Тупые звуки вспышек газаНад мертвой яркостью голов,И скуки черная заразаОт покидаемых столов…И там, среди золенолицых,Тоску привычки затая.Решать на выцветших страницахПостылый ребус бытия!

Это – библиотечная зала, посетители которой уже редеют в сумеречный час, когда зажигаются, тупо вспыхивая, газовые лампы, между тем как самые прилежные ревнители и ремесленники «Идеала» трудолюбиво остаются за своими томами. Простой смысл этого стихотворения, разгадка его ребуса (а ребус он потому, что вся жизнь – «постылый ребус») – публичная библиотека; далекий смысл и «causa finalis»[107] – новая загадка, прогреваемая в разгаданном, – загадка разорванности идеала и воплощения и невозможность найти ratio rerum в самих res[108]: в одних только отражениях духа, творчески скомпонованных человеческою мыслью, когда-то горевших в духе, ныне похороненных, как мумии, в пыльных фолиантах, приоткрывается она, тайна Исиды, – и приоткрывается ли еще?..

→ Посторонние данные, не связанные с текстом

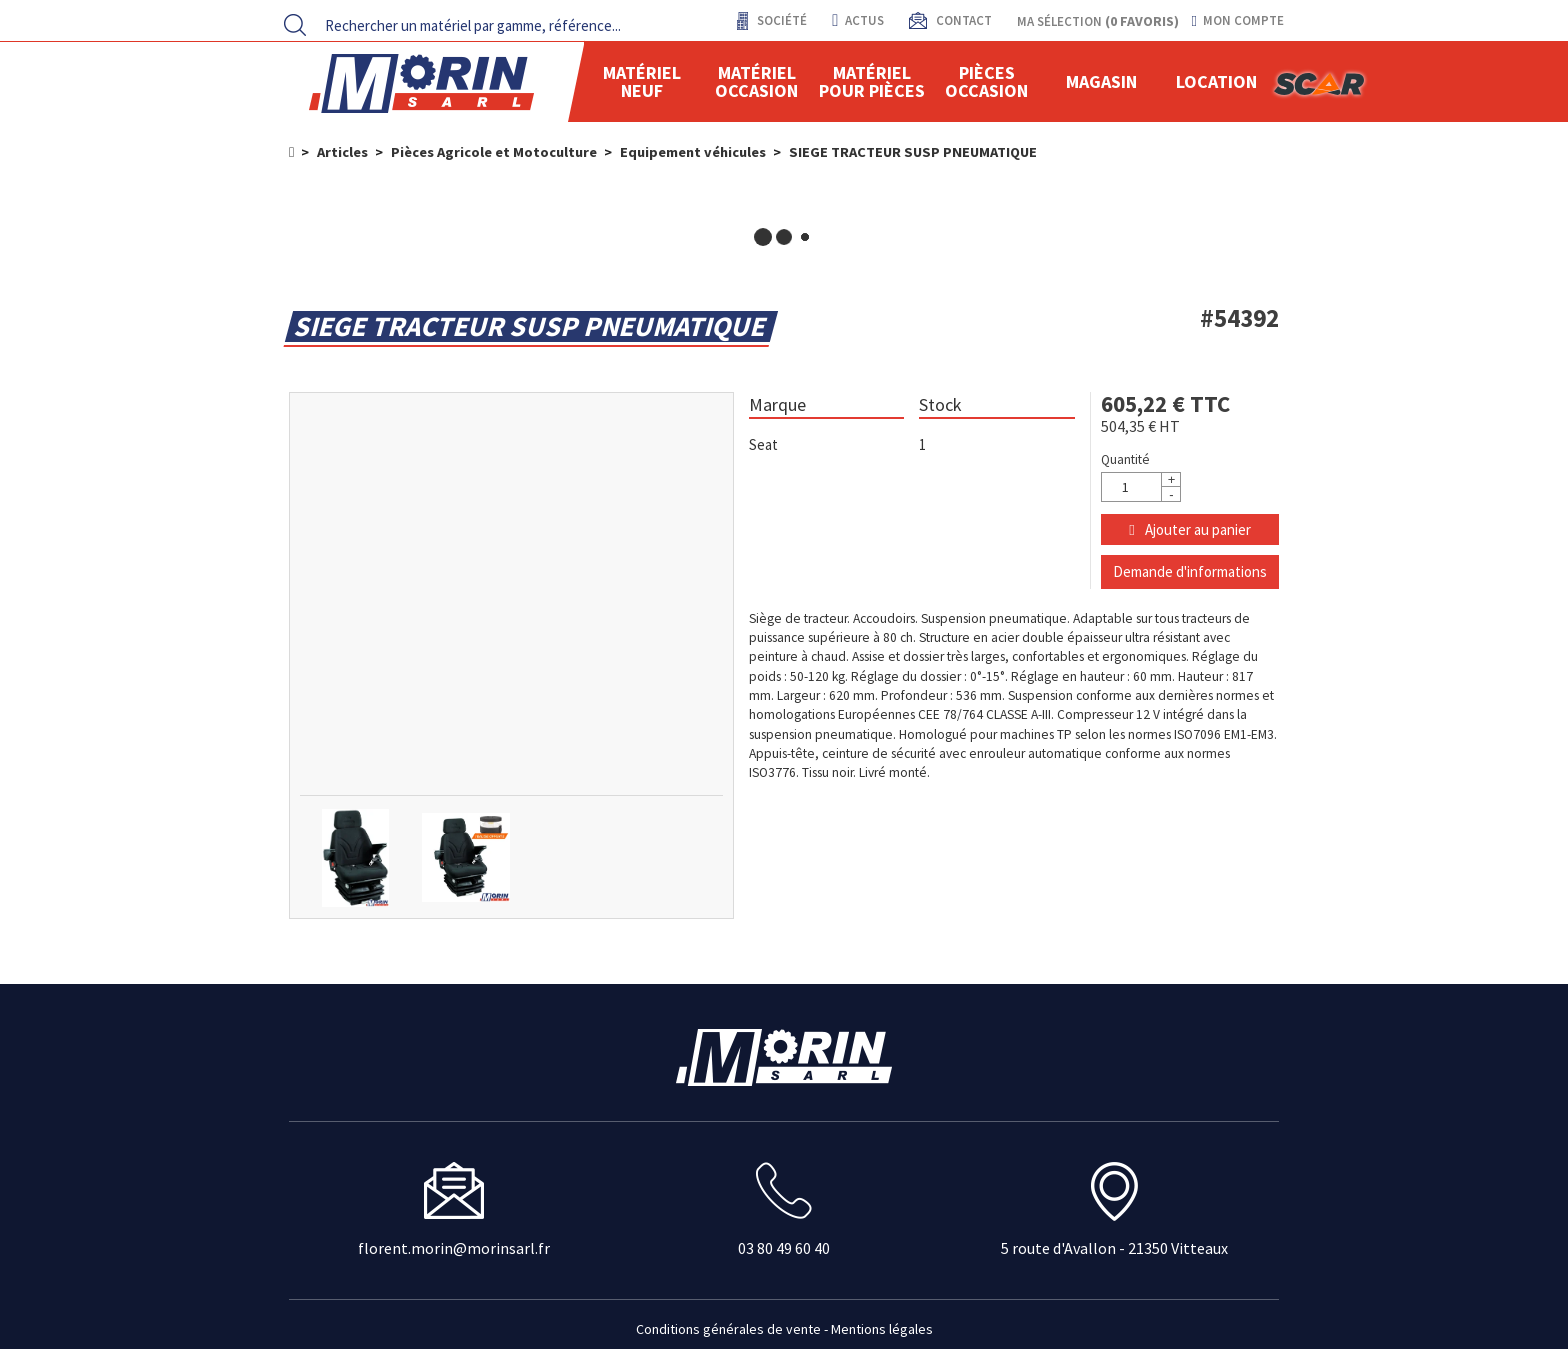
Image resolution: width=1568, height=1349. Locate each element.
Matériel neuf (642, 81)
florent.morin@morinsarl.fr (454, 1248)
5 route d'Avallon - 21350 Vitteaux (1114, 1248)
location (1216, 81)
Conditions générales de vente (728, 1329)
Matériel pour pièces (872, 81)
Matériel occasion (756, 81)
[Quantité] (1141, 487)
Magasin (1101, 81)
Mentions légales (882, 1329)
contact (962, 20)
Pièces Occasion (986, 81)
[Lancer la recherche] (295, 25)
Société (780, 20)
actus (857, 20)
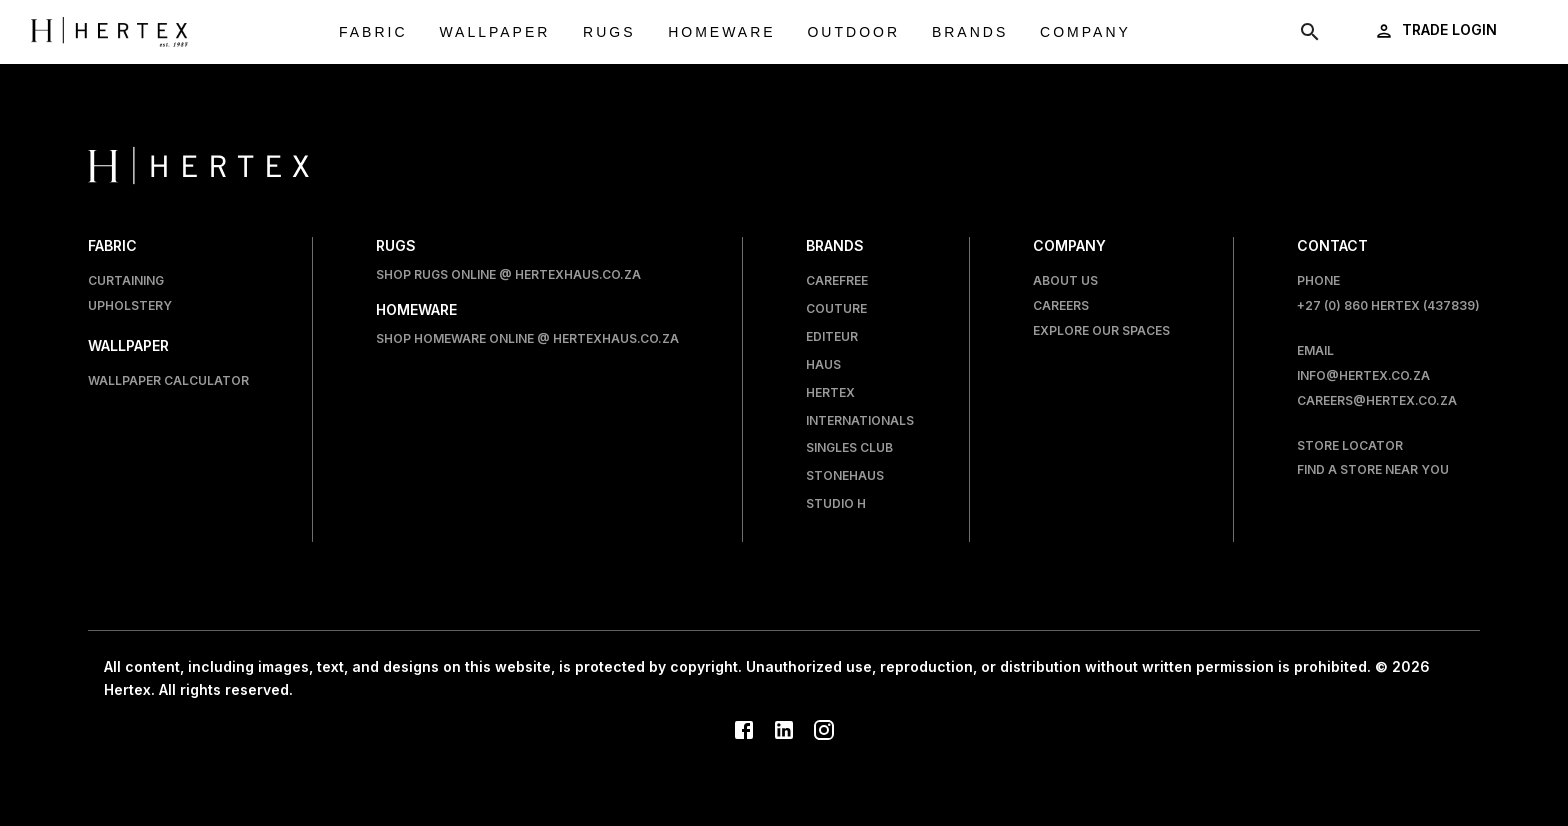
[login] (1437, 30)
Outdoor (853, 32)
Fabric (373, 32)
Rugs (609, 32)
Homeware (721, 32)
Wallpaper (494, 32)
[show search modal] (1310, 32)
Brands (970, 32)
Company (1085, 32)
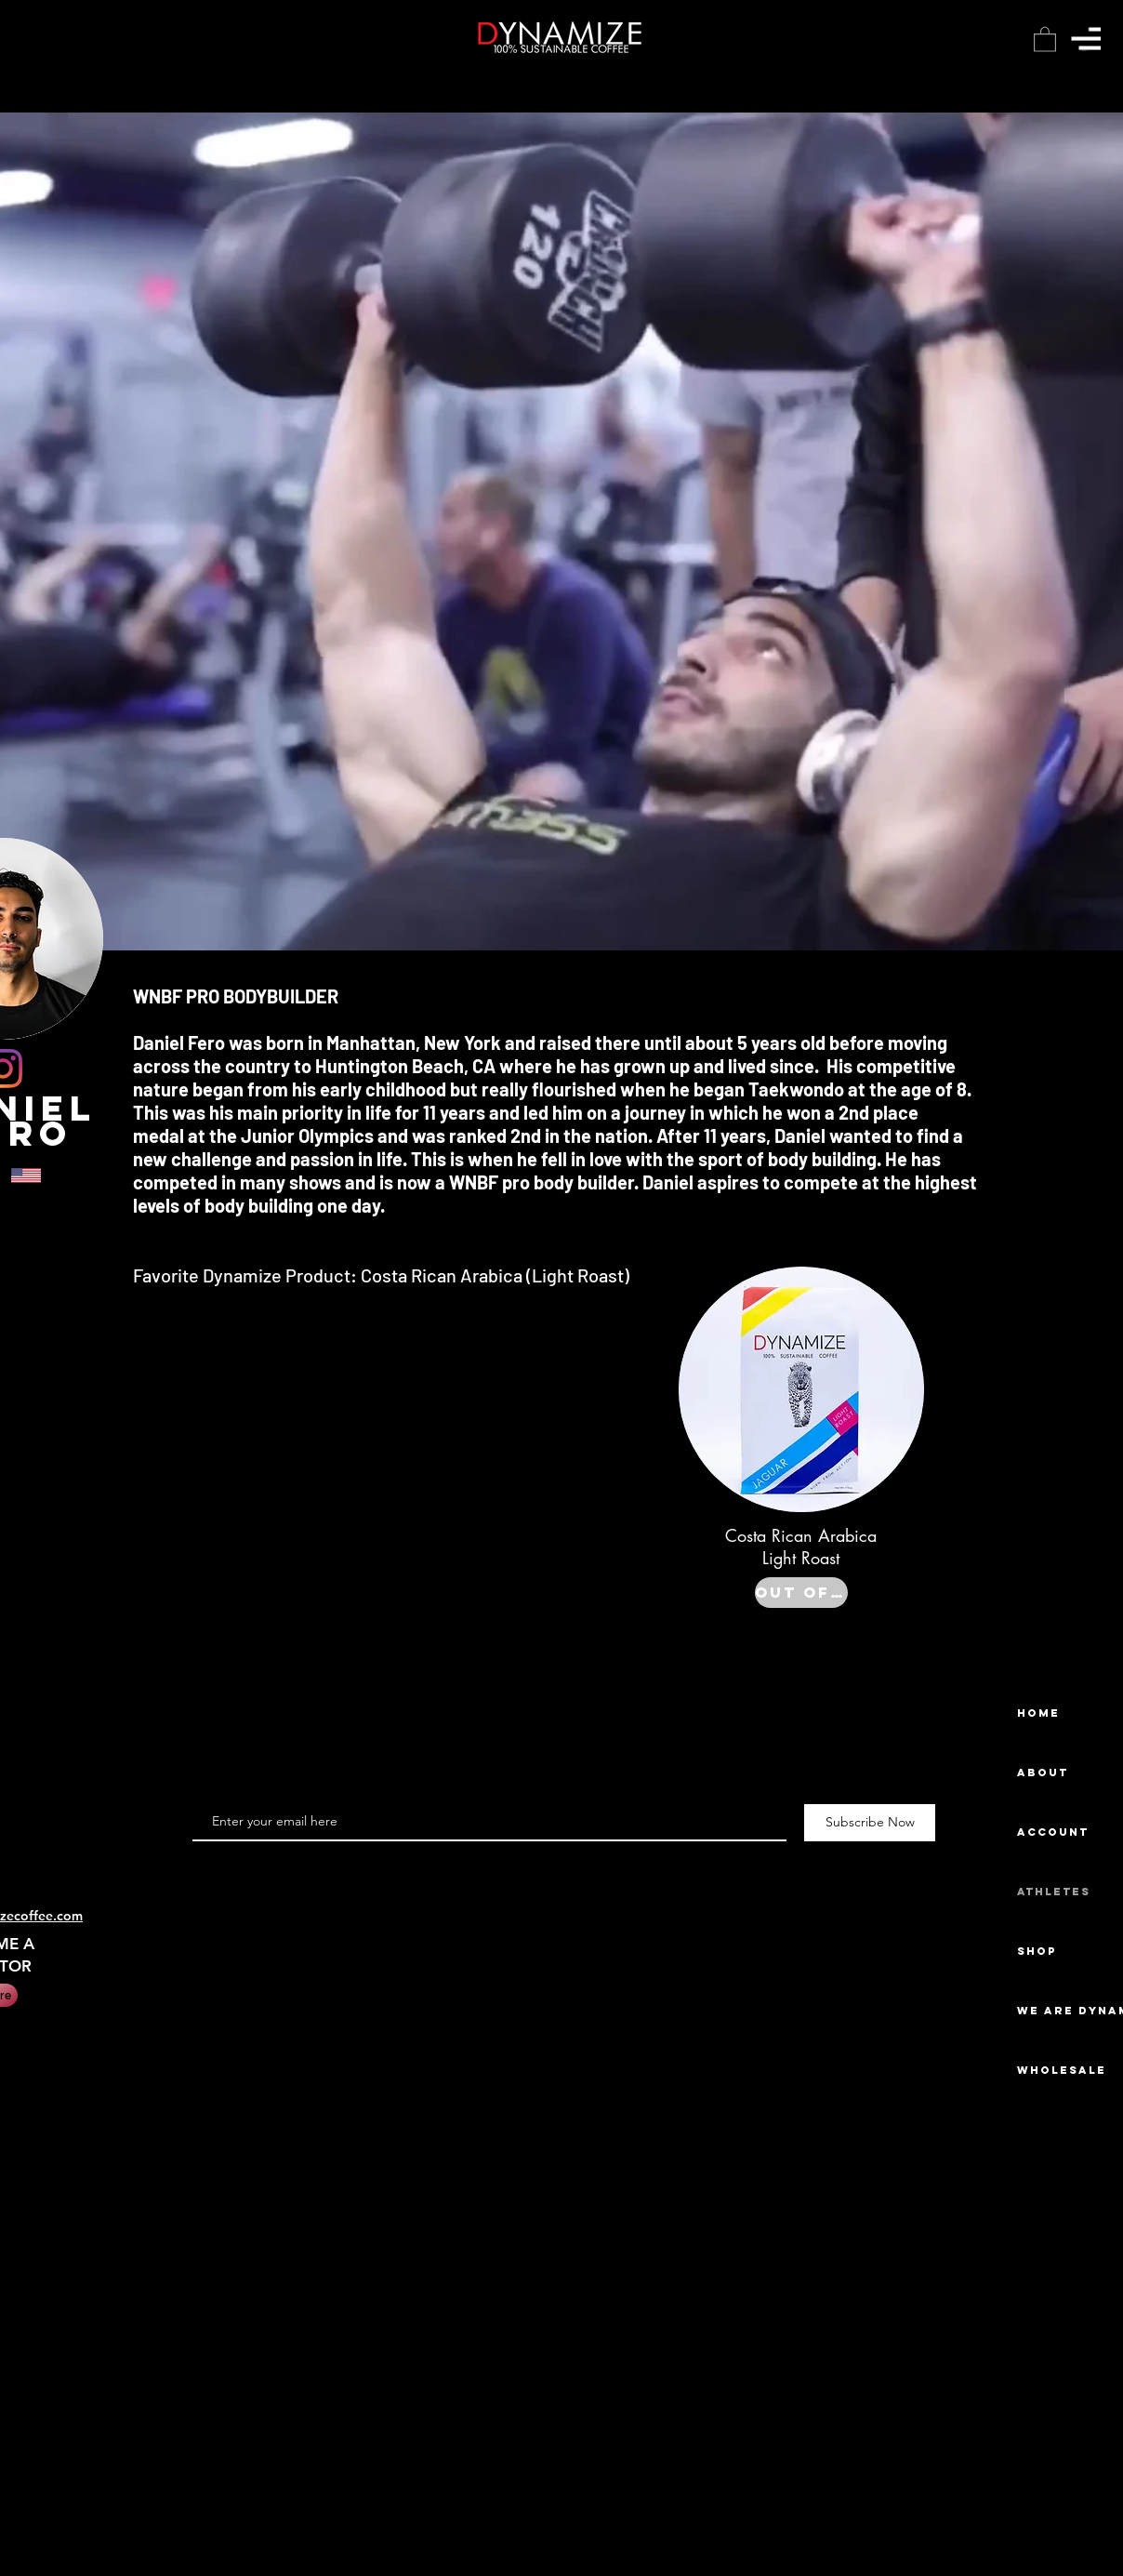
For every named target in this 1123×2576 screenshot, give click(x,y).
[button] (1086, 38)
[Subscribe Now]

Как различен от этого символизма, по методу и по духу, тот другой, который пишет на своем знамени «a realibus ad realiora»[109] и, как в стихах Тютчева (возьмем хотя бы гимн о Ночном Ветре1), сразу называет предмет, прямо определяя и изображая его ему присущими, а не ассоциативными признаками, – чтобы потом, чисто интуитивным полетом лирического одушевления, властно сорвать или магически опрозрачнить его внешние завесы и обнаружить его внутренний, хотя и в свою очередь все еще прикровенный и облаченный, лик!

На историческом пути символизма описанный выше метод (преимущественно изобразительный по своей задаче), любимый метод Анненского, кажется почти оставленным; мы обращаемся к тому, который мы ему противоположили. То болезненное, что было в первом, если не преодолено, то, по крайней мере, переболело и пережито Опять нравятся стародавние заветы замкнутости и единства формы, гармонии и меры, простоты и прямоты, мы опять стали называть вещи их именами без перифраз, мы хотели бы достигнуть впечатления красоты без помощи стимулов импрессионизма. И, конечно, мы не жертвуем чувством тайны и всею трагическою лирикой мировых загадок, но, крепче и бодрее веруя в реальность непризрачного смысла явлений, мы увереннее отправляемся в темные пределы сущностей от конкретного и видимого, тогда как старый метод – метод Маллармэ и Анненского – возвращает нас, по совершении экскурсии в область «соответствий», к герметически замкнутой загадке того же явления. Для нас явление – символ, поскольку оно выход и дверь в тайну; для тех поэтов символ – тюремное оконце, чрез которое глядит узник, чтобы, утомившись приглядевшимся и ограниченным пейзажем, снова обратить взор в черную безвыходность своего каземата.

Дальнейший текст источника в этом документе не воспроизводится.